Pathos: revista brasileira de práticas públicas e psicopatologia 3º Volume | Page 8

Desde a introjeção, considerada impossível, a passagem decisiva à incorporação se efetua, pois, no momento em que, não vindo as palavras da boca a preencher o vazio do sujeito, este introduz no seu lugar um coisa imaginária. (Abraham e Torok, 1995: 247)

1- O caso e os indícios do traumático

Edna foi encaminhada para tratamento psicológico pelo serviço de pediatria de um posto de saúde. A ficha de acolhimento1 apresentava a seguinte anotação: “Criança vomita por qualquer coisa com muita facilidade. Quando bebê sempre vomitava. Atualmente o vômito tem a função de prender a mãe sempre junto a ela”.

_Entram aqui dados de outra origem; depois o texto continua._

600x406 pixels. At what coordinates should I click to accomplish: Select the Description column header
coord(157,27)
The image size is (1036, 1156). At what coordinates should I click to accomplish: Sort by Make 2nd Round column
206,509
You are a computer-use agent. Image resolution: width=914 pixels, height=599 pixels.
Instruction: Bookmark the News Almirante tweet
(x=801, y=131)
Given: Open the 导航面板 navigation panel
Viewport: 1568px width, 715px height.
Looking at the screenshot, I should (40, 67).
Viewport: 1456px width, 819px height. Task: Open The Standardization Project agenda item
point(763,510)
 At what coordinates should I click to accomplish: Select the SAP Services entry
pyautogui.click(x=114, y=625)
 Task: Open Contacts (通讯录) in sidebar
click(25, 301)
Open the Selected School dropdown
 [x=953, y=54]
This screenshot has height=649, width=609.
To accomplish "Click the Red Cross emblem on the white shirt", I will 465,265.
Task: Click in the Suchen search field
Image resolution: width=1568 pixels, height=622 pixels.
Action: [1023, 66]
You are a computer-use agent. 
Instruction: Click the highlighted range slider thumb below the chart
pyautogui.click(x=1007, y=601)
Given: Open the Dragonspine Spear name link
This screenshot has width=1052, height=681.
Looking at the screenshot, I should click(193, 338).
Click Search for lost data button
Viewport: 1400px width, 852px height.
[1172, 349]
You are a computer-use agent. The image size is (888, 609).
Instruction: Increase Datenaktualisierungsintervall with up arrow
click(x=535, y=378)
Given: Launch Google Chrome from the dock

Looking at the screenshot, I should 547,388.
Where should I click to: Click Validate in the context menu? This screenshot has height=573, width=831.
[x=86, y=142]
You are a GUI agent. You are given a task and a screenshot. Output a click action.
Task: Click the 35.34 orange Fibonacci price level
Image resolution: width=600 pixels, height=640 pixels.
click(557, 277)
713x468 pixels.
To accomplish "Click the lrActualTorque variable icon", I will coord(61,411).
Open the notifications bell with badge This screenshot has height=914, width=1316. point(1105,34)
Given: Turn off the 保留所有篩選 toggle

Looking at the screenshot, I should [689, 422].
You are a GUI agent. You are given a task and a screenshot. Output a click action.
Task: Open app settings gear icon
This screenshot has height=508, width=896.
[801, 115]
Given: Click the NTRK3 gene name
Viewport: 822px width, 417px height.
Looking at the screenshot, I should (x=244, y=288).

O apelo dos pais girava em torno da contenção dos sintomas, dos quais o vômito se destacava. Este era um problema a ser aplacado e sob a “ameaça”, do médico que a acompanhava, de entrar com a prescrição de “calmante”, se no período de seis meses Edna não melhorasse. Afirmação que deixava a mãe bastante apreensiva e culpada.

Sabíamos estar diante de um desafio corriqueiro, nem por isso menos desafiador na análise com criança, ou seja, o da urgência dos pais de se verem livre do sintoma de seu filho, e o cuidado, bem como o tempo que precisamos para que o sintoma revele o seu verdadeiro estatuto. Aspecto que em si apresenta uma complexidade, e no caso de Edna, em particular, acrescenta-se a prematuridade com a qual o vômito aparece na história clínica desta criança, fato insistentemente apresentado pelos pais.

Quando bebê, a paciente era amamentada durante quarenta minutos à uma hora e vomitava todas às vezes sendo colocada no peito logo em seguida para nova amamentação, mantendo desta forma o peito sempre presente. Segundo os pais, Edna “sugava forte o peito” e parecia querer “dormir no peito”.

A mensagem: “mamãe não vai te abandonar”

A história da gestação desta criança foi marcada pelo medo da mãe em relação à reação do seu pai frente a sua gravidez que foi escondida até a cerimônia religiosa. Durante os nove meses de gestação a mãe conta ter vomitado constantemente, bem como sempre “dizia para a barriga”: “mamãe não vai te abandonar”. Mesmo depois que Edna nasceu sua mãe continuou repetindo esta mensagem. A amamentação entra neste circuito, como um lugar privilegiado no qual mãe e filha parece renovar a promessa da não separação.